[Begin READING PASSAGE]

A. Minimum Diversity
CAFA provides that a class action may be removed to federal court if the amount in controversy exceeds $5 million, the proposed class consists of 100 members, and "any member of a class of plaintiffs is a citizen of a State different from any defendant." 28 U.S.C. § 1332(d)(2), (d)(5)(B). For purposes of diversity, "a corporation shall be deemed to be a citizen of any State in which it has been incorporated and of any State where it has its principal place of business." 28 U.S.C. § 1332. The Supreme Court has held that the phrase "principal place of business" refers to a corporation's "nerve center," i.e., "the place where the corporation's high level officers direct, control, and coordinate the corporation's activities." Hertz, 559 U.S. at 92-93, 130 S.Ct. 1181. "And in practice it should normally be the place where the corporation maintains its headquarters—provided that the headquarters is the actual center of direction, control, and coordination, . . . and not simply an office where the corporation holds its board meetings." Id. at 93, 130 S.Ct. 1181.
Cerebral argues that its principal place of business is in Massachusetts, not California. Plaintiffs argue that Cerebral should be judicially estopped from arguing that its principal place of business is not in California.
Judicial estoppel "is an equitable doctrine invoked by a court at its discretion." Russell v. Rolfs, 893 F.2d 1033, 1037 (9th Cir. 1990). The doctrine " 'protect[s] the integrity of the judicial process by prohibiting parties from deliberately changing positions according to the exigencies of the moment' and prevents 'the perception that either the first or the second court was misled.' " Perez v. Discover Bank, 74 F.4th 1003, 1008 (9th Cir. 2023) (quoting New Hampshire v. Maine, 532 U.S. 742, 749-51, 121 S.Ct. 1808, 149 L.Ed.2d 968 (2001)). While " '[t]he circumstances under which judicial estoppel may appropriately be invoked are not reducible to any general formulation of principle,' . . . . several factors typically inform the decision whether to apply the doctrine." New Hampshire, 532 U.S. at 751, 121 S.Ct. 1808 (alteration in original) (citations omitted) (quoting Allen v. Zurich Ins. Co., 667 F.2d 1162, 1166 (4th Cir. 1982). Those factors include "when 1) its current position is 'clearly inconsistent' with its previous position; 2) 'the party has succeeded in persuading a court to accept that party's earlier position'; and 3) the party, if not estopped, 'would derive an unfair advantage or impose an unfair detriment on the opposing party.' " Perez, 74 F.4th at 1008 (quoting New Hampshire, 532 U.S. at 750-51, 121 S.Ct. 1808). The Ninth Circuit has emphasized that these factors are "non-exclusive." United States v. Paulson, 68 F.4th 528, 547 (9th Cir. 2023).

[End READING PASSAGE]
[Begin EXTRACTED ENTRIES]

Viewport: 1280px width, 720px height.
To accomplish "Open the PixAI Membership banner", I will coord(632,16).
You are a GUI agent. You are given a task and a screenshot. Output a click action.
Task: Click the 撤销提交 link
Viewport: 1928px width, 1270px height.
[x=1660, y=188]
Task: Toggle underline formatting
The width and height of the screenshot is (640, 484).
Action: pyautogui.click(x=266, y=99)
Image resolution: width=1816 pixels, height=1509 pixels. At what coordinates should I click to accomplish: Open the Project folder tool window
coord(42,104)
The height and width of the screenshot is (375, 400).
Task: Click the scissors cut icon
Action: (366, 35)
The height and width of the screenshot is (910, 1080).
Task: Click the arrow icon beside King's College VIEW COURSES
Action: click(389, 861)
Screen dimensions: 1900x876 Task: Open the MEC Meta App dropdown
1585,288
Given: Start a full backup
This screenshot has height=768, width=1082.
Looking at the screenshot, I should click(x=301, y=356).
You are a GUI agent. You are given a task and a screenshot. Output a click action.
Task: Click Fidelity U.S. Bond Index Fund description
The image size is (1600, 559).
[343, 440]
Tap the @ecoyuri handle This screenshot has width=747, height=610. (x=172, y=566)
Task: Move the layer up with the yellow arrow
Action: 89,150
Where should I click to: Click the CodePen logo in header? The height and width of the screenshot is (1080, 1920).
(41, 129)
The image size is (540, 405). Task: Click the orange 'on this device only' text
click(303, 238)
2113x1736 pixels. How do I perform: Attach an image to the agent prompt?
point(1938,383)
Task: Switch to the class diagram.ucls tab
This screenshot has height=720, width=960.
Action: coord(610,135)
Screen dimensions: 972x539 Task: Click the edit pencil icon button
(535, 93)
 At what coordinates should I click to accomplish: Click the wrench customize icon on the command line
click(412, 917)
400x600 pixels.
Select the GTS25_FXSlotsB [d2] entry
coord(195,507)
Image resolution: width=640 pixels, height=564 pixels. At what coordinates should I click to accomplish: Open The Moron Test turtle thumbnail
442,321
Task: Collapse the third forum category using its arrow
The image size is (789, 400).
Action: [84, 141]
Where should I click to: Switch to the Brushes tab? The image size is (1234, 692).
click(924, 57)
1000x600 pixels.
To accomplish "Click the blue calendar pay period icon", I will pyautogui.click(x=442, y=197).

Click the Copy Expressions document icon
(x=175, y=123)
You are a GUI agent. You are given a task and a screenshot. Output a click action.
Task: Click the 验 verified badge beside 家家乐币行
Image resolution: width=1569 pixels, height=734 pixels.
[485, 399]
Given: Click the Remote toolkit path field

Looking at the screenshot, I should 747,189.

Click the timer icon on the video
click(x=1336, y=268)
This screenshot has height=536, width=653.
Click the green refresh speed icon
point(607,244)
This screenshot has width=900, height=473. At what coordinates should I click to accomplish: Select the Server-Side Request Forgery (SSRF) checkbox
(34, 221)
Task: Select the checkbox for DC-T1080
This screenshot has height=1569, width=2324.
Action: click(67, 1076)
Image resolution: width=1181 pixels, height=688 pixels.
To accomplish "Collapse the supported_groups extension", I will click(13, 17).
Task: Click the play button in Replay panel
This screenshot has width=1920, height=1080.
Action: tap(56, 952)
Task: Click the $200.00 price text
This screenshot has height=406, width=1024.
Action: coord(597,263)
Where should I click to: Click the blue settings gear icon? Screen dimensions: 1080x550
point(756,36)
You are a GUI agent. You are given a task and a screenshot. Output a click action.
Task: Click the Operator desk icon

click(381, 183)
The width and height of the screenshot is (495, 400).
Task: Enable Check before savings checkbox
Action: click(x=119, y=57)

[End EXTRACTED ENTRIES]

GIVEN PROBLEM 1:
Decide whether each statement agrees with the passage on minimum diversity, answering yes or no and quoting the words of the passage that settle it. (a) Under CAFA, removal requires an amount in controversy above $5 million. (b) Cerebral contends that its principal place of business is in California. (c) The Ninth Circuit treats the judicial estoppel factors as exclusive.
GIVEN PROBLEM 2:
Pick up the passage on minimum diversity after its last sentence and write what comes next.

EXPECTED OUTPUT 1:
(a) Yes: "the amount in controversy exceeds $5 million"
(b) No: "Cerebral argues that its principal place of business is in Massachusetts, not California."
(c) No: "The Ninth Circuit has emphasized that these factors are "non-exclusive.""

EXPECTED OUTPUT 2:
1. Consistency of Current Position
"A party's current position is clearly inconsistent with its previous position if the current position 'contradict[s]' the previous position." Id. (quoting Baughman v. Walt Disney World Co., 685 F.3d 1131, 1133 (9th Cir. 2012)). Plaintiffs argue that Cerebral has represented in two other cases that its principal place of business is in California and that it is a citizen of California. ECF No. 10 at 11. Cerebral argues that it made this assertion "approximately a month-and-a-half before [it] initiated its address change." ECF No. 16 at 13.
Plaintiffs' request for judicial notice of docket filings in these two other cases, ECF No. 10-7, is granted.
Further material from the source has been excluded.